There are some pretty strong Bronte-vibes coming off of Elizabeth Gaskell’s The Old Nurse’s Story. No wonder she was asked by Charlotte Bronte’s father to write a biography of her. Both are writers of gothic stories, and Gaskell’s has some things in common with Jane Eyre: the old, gloomy, ancestral setting; the “mad” woman (though Gaskell’s is less clearly mad, and not in an attic), the brooding love interest (though not of the narrator in Gaskell’s story). Gaskell takes her gothic-ness a bit further, by adding in actual ghosts. There’s also the touch of Emily Bronte in Gaskell’s story, as one of the characters falls in love with a “dark foreigner,” much to her father’s chagrin, recalling Catherine and Heathcliff from Wuthering Heights. There’s a lot of implications there that can be explored further, but alas, I am going to be focusing on the “madness” of female characters so prevalent in Victorian writings and the idea of the “fallen woman.”
In Victorian England, there were two major categories that women could fall into. The Angel of the House was the ideal Victorian women, a domestic goddess of sorts, that dutifully and graciously waited on her husband and tended her children, putting their needs above her own. Contrasting this is the Fallen Woman. The name conjures the idea of Eve, and most often was used to describe prostitutes, but could also refer to the “loss of chastity for an unwed woman.” Gaskell does not follow this exactly. Her “fallen woman,” Maude Furnivall, does actually marry the father of her child. However, even if she did marry him, it was in secret, and it would be quite easy for someone to dismiss it. Maude plans to wait until her father is dead before having the marriage acknowledged. Until then, she lives in the same house as her father, raising her daughter, but pretending the girl is another’s daughter. This undeniably goes wrong when Maude’s sister tells their father the truth of the situation, because of course the two sisters had been competing for the same man. It’s clear that the father sees Maude as a fallen woman, even with her claiming to have been married. Her punishment? Being sent from the house with her young daughter on an extremely cold night, leading to their deaths.

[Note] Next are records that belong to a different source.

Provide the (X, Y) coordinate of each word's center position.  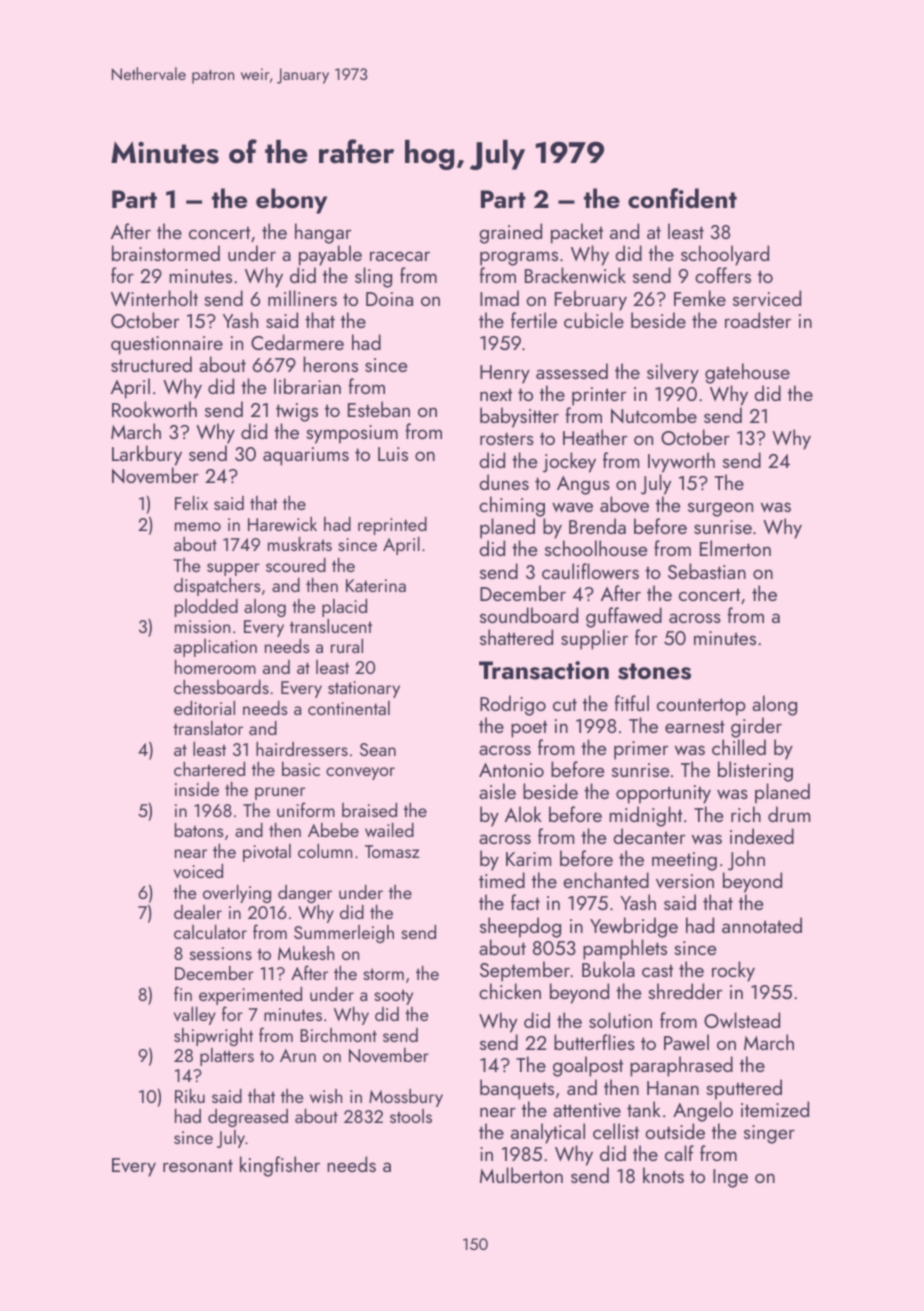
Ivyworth (681, 462)
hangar (323, 233)
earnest (695, 726)
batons (199, 830)
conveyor (360, 773)
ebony (291, 201)
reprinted (392, 526)
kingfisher (280, 1166)
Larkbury (147, 455)
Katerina (376, 585)
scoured (296, 565)
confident (682, 198)
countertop (701, 707)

Maude herself is not the “mad” woman of the story, though her actions may have had her deemed as such. That honor belongs to her sister, Grace, who is an old woman when we meet her, and feels guilty for her part in the death of her sister and niece. She hears her father’s voice and then sees the specters of her family on the night her sister was cast out. In a subversion of the mad woman trope, everyone is able to see these ghosts, though Grace collapses and later dies from the shock of it. Grace does not ever strike me as being mad, at least not in the traditional gothic fiction sense of the world. She’s definitely not first Mrs. Rochester mad. She just feels guilt. Just as she subverted the trope of the fallen woman, Gaskell also subverts the trope of the mad woman. Her fallen woman is not very fallen, and her mad woman is not very mad. Neither woman is demonized for their actions, as they so often are in other writings of the time. The story reflects gothic and Victorian writing styles, but Gaskell puts her own spin on both, not conforming to either entirely.